Tuesday, February 22, 2022

Grace All the More--February 23, 2022


Grace All the More--February 23, 2022

"Or do you suppose that it is for nothing that the scripture says, 'God yearns jealously for the spirit that he has made to dwell in us'? But he gives all the more grace; therefore it says, 'God opposes the proud, but gives grace to the humble'." [James 4:5-6]

God doesn't give up.  Not on you.  Not on anybody.  Ever.

Look, these verses from James are dense.  If they seem difficult to wade through in English, trust me, it's even trickier to make sense of in the Greek.  There are a handful of very different ways verse five can be translated, and they each would mean very different things--digging into them is probably a separate conversation for another time, and probably only for folks who are interested in the inside baseball of biblical translations.  So if that's your burning desire, send me a message and we can unpack the exegetical stumbling blocks of these verses.  But in the mean-time, for the rest of us, let's make sure we don't miss the forest in all these trees.  For all of our wayward stumbling after other loves and other allegiances, God doesn't give up on us, and instead gives grace all the more in the pursuit of bringing us back home.

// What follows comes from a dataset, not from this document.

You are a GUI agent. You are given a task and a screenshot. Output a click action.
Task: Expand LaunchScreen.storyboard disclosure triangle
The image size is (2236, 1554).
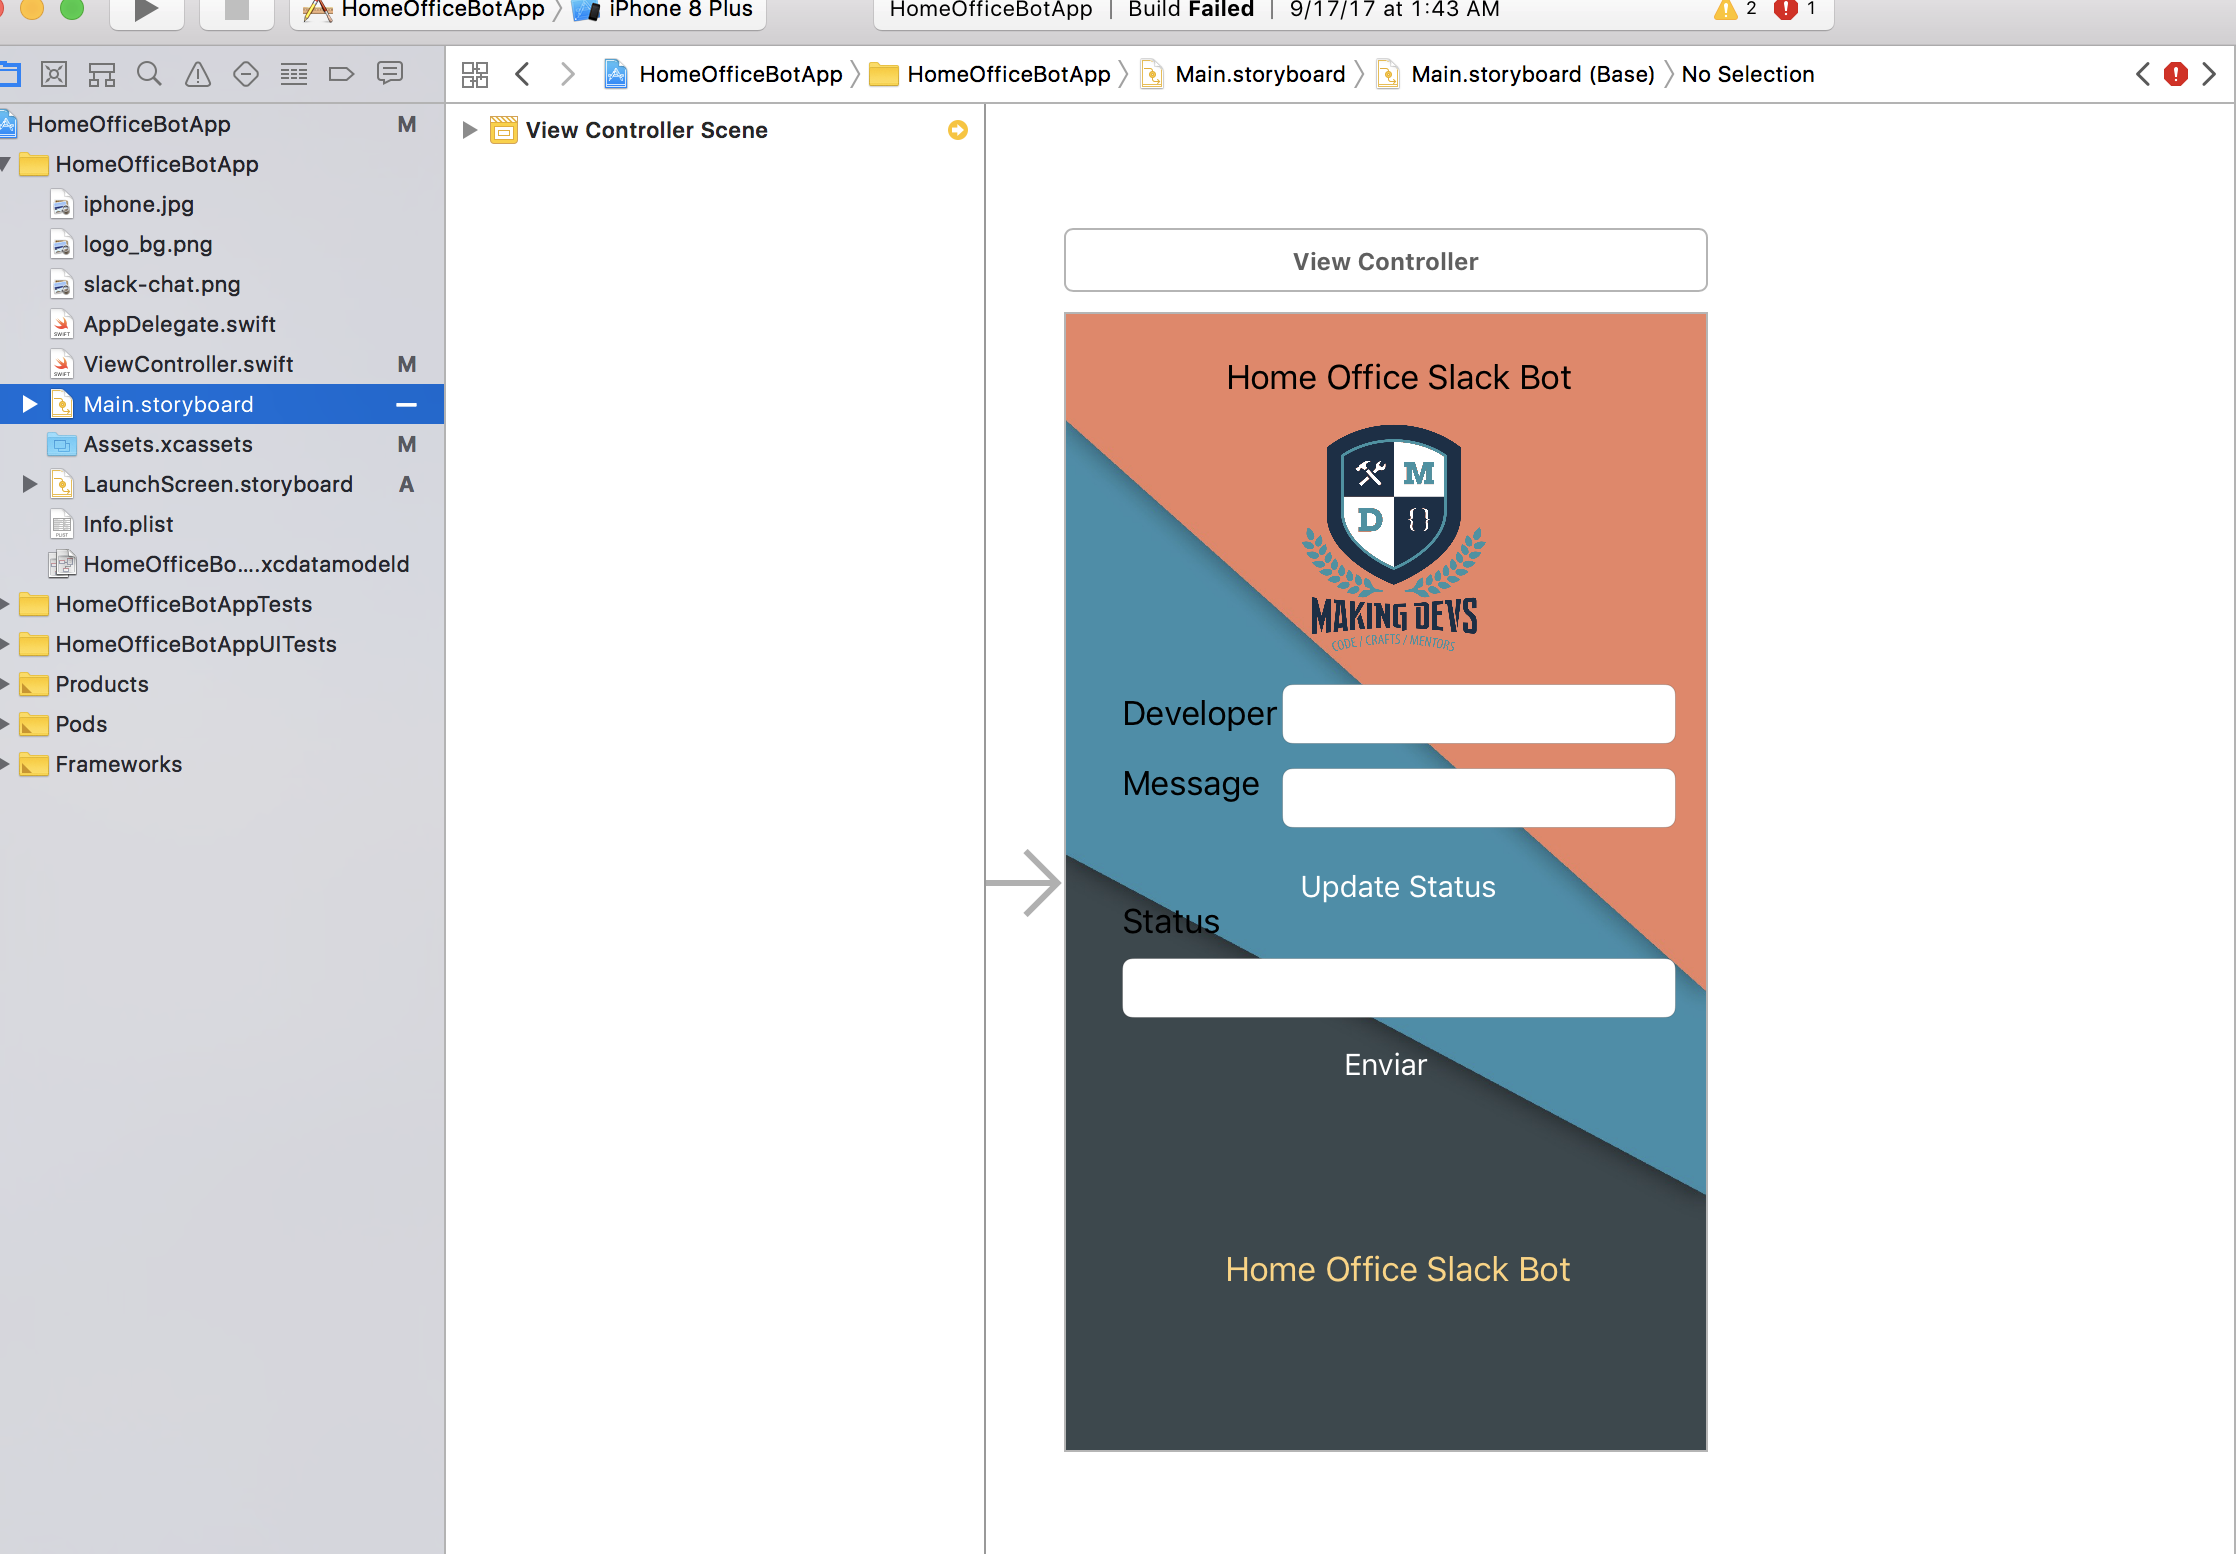(30, 484)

In yesterday's passage, we saw how James used the image of us being "adulterers" in our dalliances with the world-system and its "What's-in-it-for-me?" mentality. That was actually putting it delicately (James is a bit more provocative in the Greek he uses--again, inside baseball), but the idea was that when we go chasing after the world's agenda of self-interest and deal-making, it's like we're cheating on God.  We're made for a good relationship of faithfulness and love with God, which also expresses itself in the ways we relate to our neighbor.  But when we break those relationships in the quest for "more," we break God's heart like a jilted spouse who has been left for a younger replacement or a causal fling.

If it surprises you that we could break God's heart like we're cheating on God, it's worth remembering that the Hebrew Scriptures often depicted the relationship between God and the people as a marriage--one in which the covenant people kept running off with literal idols, love-affairs with whatever powerful empire was on the scene, their wealth, their power, and their own weapons.  Over and over again, it was the people who kept breaking faith with God... and over and over it was God who kept seeking the people out again and saying, "I love you."  Over and over again, the people realized they had ruined a good relationship in their quest for something else, something "new," or something more glamorous.  And so it was, time and again, that the ancient people of Israel and Judah came to learn that God doesn't give up.

The followers of Jesus see that same amazing idea going even further in the cross--that it is in the cross of Jesus that God goes all the way to death for us.  In the crucified Christ, God literally gives it all to seek after us, with a fierce love and what Brennan Manning termed "the relentless tenderness" of Jesus.  So even when we blow it by chasing after other (lesser) loves that will never really love us back, there is the presence of God, right at our side, like a welcoming father welcoming home a lost son, like a spouse with open arms ready to start over, giving grace to begin again.  Like the repeated refrain from the song "Maps" by the Yeah Yeah Yeahs, God keeps calling out us, "Wait--they don't love you like I love you." And even after we've learned the hard way and gotten our hearts broken (and broken God's in the process by leaving), God "gives all the more grace," because God just doesn't give up on us.

What can you do when you've been met with a love like this?  What can any of us do but see ourselves, not in our worst moments of failure and unfaithfulness, but as beloved all the same, and to let ourselves be loved, be forgiven, be claimed once again?  What can we do but let such Love take hold of our hands and lead us away from the dead ends we kept wandering into?

Like another wistful anthem once put it, "True love will find you in the end--don't be sad (I know you will), don't give up until... true love finds you in the end."  Maybe we can just stop running today and look up to discover the unexpected reality of grace: God has been seeking after us all along.

And God doesn't give up.

O Lord, your love keeps seeking us.  Give us the courage and grace to take your hand.